Sheffield Council to get tough on unpaid tax

Queues outside court after 7,000 people received summonses
Queues outside court after 7,000 people received summonses

Sheffield Council is being urged to take a tougher stance on council tax dodgers – with opposition councillors urging bailiffs to be used to recover more debt.

Figures have been released which show 15,424 Sheffield households owing council tax and other penalties such as parking fines were visited by bailiffs over the past year – compared with 77,883 in Birmingham.

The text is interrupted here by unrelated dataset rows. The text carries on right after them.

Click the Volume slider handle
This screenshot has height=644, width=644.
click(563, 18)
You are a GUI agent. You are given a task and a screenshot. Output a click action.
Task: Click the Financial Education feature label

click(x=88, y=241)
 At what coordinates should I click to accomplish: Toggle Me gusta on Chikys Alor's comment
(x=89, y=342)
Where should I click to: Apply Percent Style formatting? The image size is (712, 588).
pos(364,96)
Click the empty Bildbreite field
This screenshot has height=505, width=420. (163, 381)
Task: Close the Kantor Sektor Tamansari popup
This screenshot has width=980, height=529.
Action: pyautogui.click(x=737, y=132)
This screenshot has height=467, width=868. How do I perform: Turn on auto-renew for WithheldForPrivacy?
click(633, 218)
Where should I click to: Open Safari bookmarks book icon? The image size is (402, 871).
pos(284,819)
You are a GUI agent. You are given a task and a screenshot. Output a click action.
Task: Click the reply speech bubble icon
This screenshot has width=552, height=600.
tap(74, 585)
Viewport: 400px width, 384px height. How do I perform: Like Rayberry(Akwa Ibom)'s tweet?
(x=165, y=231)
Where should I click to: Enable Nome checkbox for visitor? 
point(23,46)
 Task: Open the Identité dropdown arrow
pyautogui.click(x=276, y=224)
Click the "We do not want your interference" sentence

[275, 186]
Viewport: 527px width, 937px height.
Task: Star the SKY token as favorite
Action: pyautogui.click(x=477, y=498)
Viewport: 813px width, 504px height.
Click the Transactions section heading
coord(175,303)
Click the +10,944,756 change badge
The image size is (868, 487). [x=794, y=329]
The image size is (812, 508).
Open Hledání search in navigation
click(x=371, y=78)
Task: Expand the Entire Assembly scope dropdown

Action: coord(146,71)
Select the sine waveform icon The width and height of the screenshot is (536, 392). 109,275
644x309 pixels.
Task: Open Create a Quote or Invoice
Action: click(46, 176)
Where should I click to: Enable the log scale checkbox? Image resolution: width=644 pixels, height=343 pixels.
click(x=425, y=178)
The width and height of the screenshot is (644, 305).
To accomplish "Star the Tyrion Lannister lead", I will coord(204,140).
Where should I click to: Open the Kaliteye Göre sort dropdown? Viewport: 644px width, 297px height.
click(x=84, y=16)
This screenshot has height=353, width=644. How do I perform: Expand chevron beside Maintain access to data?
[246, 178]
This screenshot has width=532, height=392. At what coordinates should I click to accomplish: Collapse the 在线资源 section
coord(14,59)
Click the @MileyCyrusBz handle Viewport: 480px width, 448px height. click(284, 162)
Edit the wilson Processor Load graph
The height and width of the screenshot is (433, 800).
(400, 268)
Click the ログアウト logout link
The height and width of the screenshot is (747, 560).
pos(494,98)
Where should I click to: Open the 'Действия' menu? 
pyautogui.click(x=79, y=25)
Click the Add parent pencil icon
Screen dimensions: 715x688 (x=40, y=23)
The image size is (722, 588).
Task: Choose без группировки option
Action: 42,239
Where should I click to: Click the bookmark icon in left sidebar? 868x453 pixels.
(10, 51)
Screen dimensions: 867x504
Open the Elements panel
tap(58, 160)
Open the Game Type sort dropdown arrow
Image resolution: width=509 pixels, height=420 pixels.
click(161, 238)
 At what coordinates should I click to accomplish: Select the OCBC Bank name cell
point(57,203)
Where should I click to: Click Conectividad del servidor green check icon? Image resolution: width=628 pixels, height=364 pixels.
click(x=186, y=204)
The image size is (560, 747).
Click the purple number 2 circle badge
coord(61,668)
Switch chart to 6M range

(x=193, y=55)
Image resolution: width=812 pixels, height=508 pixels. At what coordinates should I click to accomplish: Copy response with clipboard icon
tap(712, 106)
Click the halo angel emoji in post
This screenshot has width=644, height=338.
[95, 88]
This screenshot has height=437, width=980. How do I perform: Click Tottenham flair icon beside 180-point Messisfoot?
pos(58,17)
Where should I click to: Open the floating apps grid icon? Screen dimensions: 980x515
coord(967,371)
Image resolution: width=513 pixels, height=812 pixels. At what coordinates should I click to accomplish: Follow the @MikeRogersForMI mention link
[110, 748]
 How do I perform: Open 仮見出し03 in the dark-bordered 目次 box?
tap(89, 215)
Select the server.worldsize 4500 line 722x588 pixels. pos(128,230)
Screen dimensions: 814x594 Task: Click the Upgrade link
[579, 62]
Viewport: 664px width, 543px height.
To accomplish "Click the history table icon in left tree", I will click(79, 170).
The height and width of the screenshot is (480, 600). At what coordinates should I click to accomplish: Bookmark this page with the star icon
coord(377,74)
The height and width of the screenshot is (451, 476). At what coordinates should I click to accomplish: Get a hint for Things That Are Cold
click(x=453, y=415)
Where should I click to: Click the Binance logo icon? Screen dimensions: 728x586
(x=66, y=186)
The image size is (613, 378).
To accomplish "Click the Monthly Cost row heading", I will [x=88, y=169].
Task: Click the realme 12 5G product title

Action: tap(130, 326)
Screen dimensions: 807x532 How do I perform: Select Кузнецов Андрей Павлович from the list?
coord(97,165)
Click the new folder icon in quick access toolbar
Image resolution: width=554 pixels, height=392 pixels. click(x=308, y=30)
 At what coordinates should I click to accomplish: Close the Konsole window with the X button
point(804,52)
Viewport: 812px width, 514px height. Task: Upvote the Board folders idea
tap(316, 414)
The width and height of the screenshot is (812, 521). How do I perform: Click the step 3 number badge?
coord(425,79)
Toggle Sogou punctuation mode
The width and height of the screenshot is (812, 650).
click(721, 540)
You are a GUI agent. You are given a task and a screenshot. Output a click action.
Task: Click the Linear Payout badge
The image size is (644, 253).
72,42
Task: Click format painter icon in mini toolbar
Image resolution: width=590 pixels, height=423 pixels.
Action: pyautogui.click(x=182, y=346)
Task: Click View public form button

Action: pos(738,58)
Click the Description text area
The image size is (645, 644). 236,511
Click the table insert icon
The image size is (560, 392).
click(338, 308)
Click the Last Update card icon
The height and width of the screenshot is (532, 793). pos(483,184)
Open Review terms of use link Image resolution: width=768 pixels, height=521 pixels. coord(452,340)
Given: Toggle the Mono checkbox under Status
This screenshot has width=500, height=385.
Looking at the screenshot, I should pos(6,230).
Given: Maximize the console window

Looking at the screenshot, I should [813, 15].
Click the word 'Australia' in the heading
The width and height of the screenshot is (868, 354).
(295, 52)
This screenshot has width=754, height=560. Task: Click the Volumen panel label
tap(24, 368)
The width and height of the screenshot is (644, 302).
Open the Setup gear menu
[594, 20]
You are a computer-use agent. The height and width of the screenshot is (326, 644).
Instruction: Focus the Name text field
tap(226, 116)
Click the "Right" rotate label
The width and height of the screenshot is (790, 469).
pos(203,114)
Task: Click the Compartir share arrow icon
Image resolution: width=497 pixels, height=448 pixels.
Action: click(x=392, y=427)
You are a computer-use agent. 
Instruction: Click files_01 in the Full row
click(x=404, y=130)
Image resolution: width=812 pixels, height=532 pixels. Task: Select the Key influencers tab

Council tax summonses at Sheffield Magistrates' Court

Council tax summonses at Sheffield Magistrates' Court

The West Midlands city sent bailiffs to the most addresses of any council in the country.

Sheffield Council sent bailiffs to businesses 1,284 times, compared with 4,446 times in Birmingham over the same period.

The figures mean Sheffield came 20th in a table showing the extent councils use bailiffs for debt recovery.

More than £8 million of council tax arrears are owed in Sheffield from 2012-13.

Elsewhere in South Yorkshire, Doncaster used bailiffs against 10,000 households over the last year, while the totals for Barnsley and Rotherham were each more than 6,000.

Coun Shaffaq Mohammed, Sheffield Council’s opposition Liberal Democrat leader, said: “These figures show the Labour council is one of the softest when it comes to cracking down on council tax dodgers.

“While turning to bailiffs should always be a last resort, the vast majority of people who do pay their bills have a right to ask why Sheffield’s Labour councillors are failing to take action.”

Coun Bryan Lodge, Sheffield Council’s cabinet member for finance and resources, said: “The main council services that use bailiffs are the revenues service and parking services. The collection of these debts is a matter we take very seriously - we need that revenue for vital services.

“We give people many opportunities to pay, but if they choose to refuse we are prepared to use bailiffs. The companies we use must comply with the council’s recovery policy as well as the Bailiff’s Code of Conduct. We take any complaints of aggressive tactics very seriously.”